→ WORK TO DO: Please rewrite the rows below as a numbered list, skipping any blank lines and leaving the pictures out.

→ DATA LISTING:
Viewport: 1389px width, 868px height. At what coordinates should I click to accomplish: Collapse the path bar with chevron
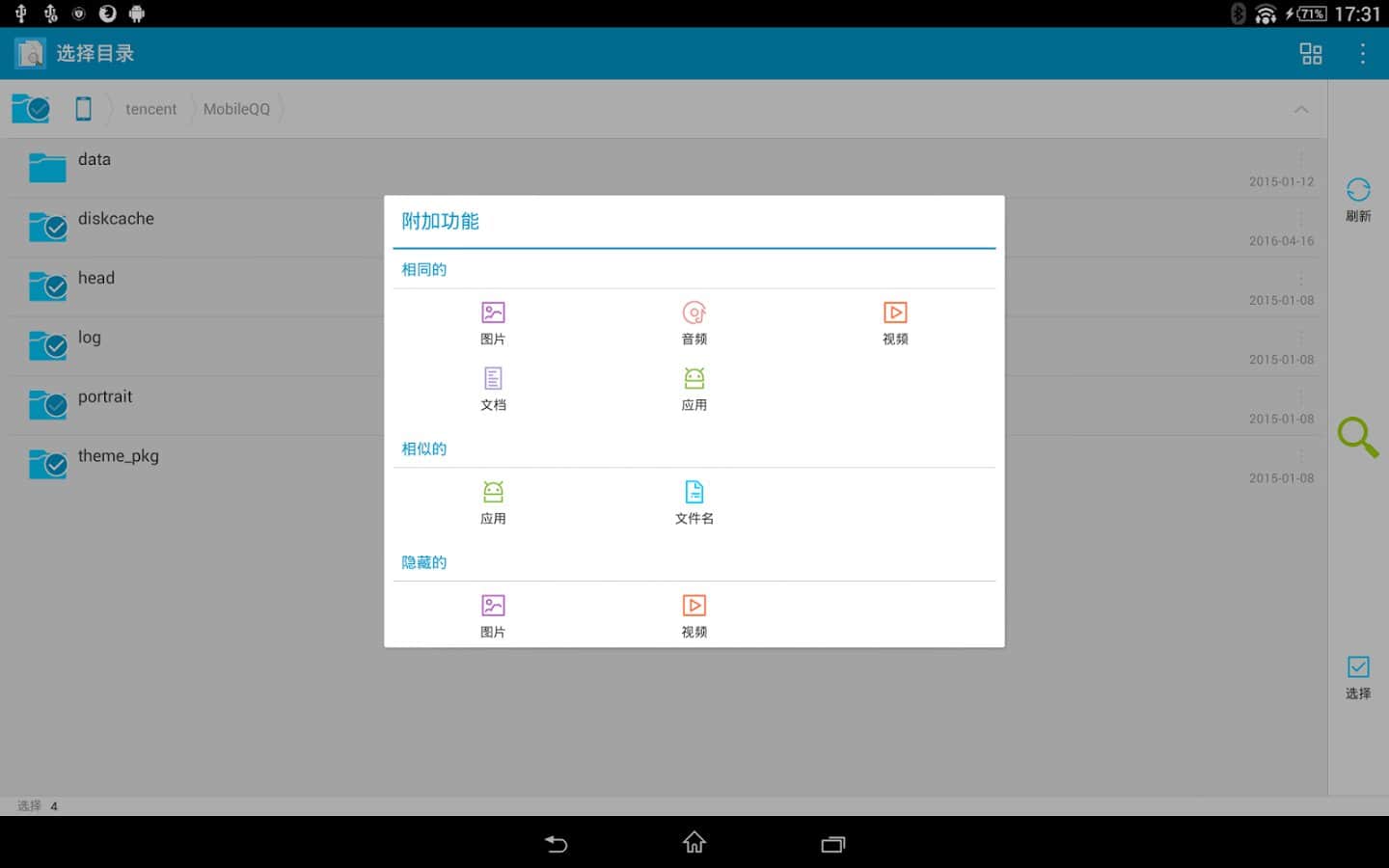[1301, 110]
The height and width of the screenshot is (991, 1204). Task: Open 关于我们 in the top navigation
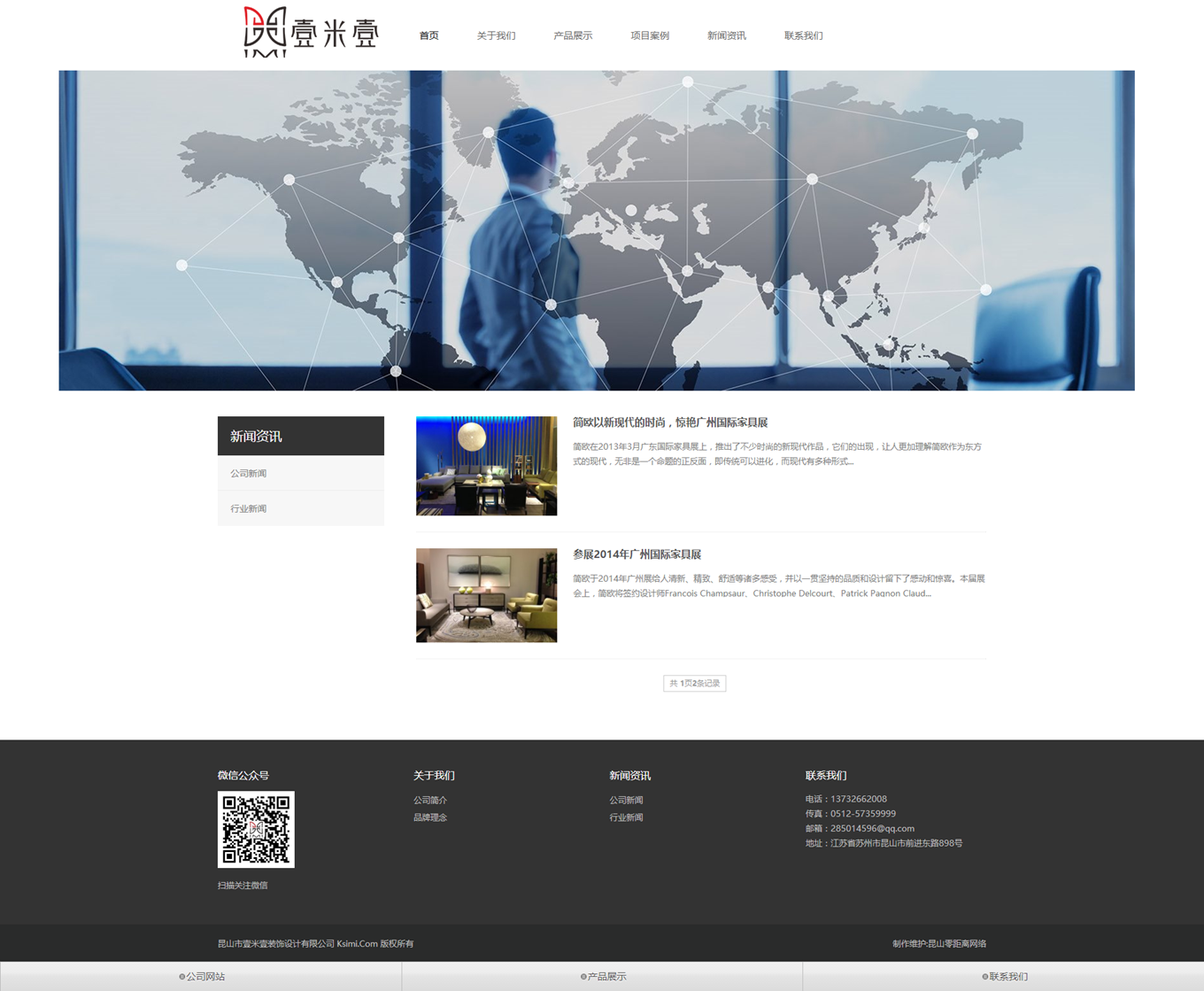[x=496, y=36]
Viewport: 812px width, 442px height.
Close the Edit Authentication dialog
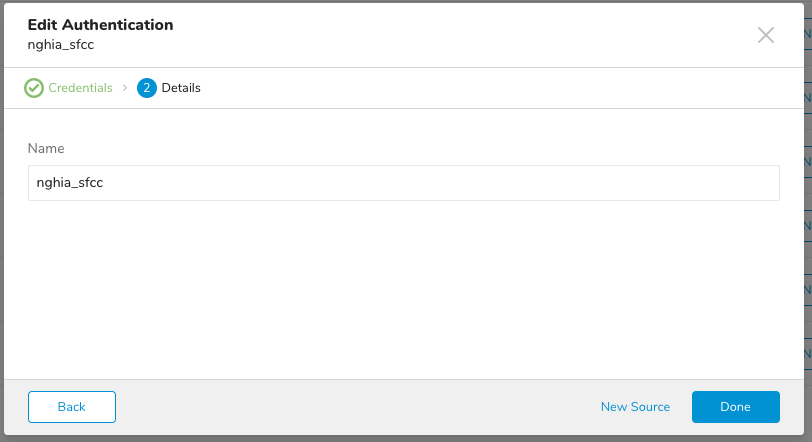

→ EXPECTED ANSWER:
1. Viewport: 1389px width, 868px height. At what coordinates should I click to accomplish: Collapse the path bar with chevron
2. [1301, 110]
3. The height and width of the screenshot is (991, 1204). Task: Open 关于我们 in the top navigation
4. [x=496, y=36]
5. Viewport: 812px width, 442px height.
6. Close the Edit Authentication dialog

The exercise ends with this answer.